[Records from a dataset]
--- START ---

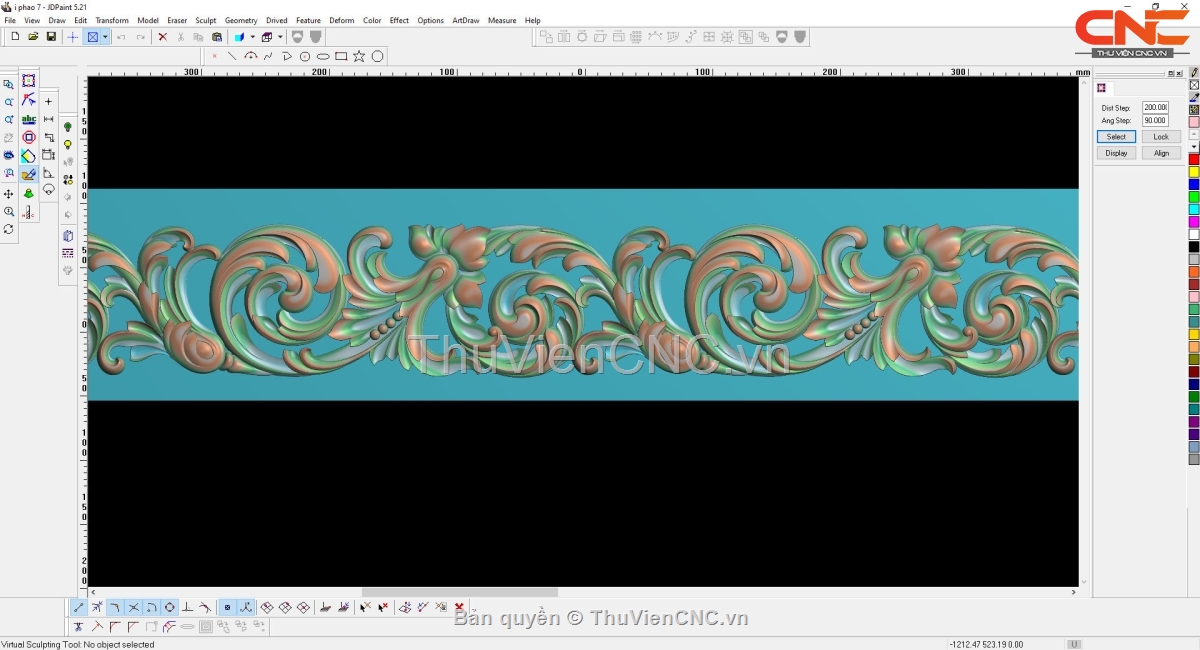Activate the virtual sculpting tool icon

[x=29, y=174]
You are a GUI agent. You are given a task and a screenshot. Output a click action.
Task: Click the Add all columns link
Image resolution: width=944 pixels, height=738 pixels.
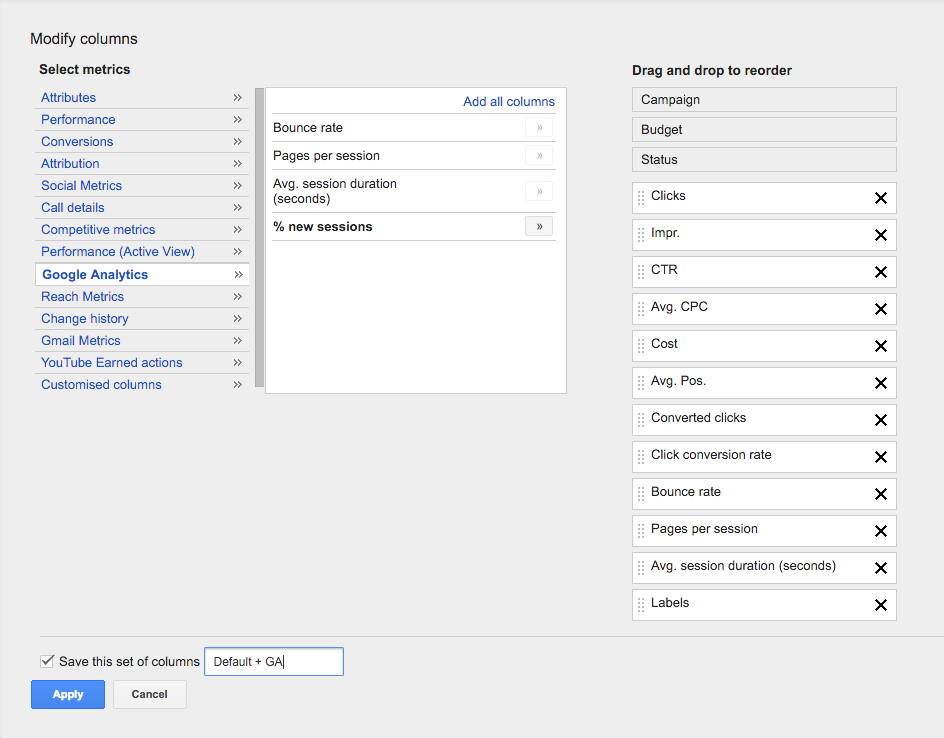pyautogui.click(x=508, y=102)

--- END ---

Copy exactly the lines from the line that contains "Image resolution: width=944" through the last line of the records above, both ends included, but leave out the pictures.

Image resolution: width=944 pixels, height=738 pixels.
pyautogui.click(x=508, y=102)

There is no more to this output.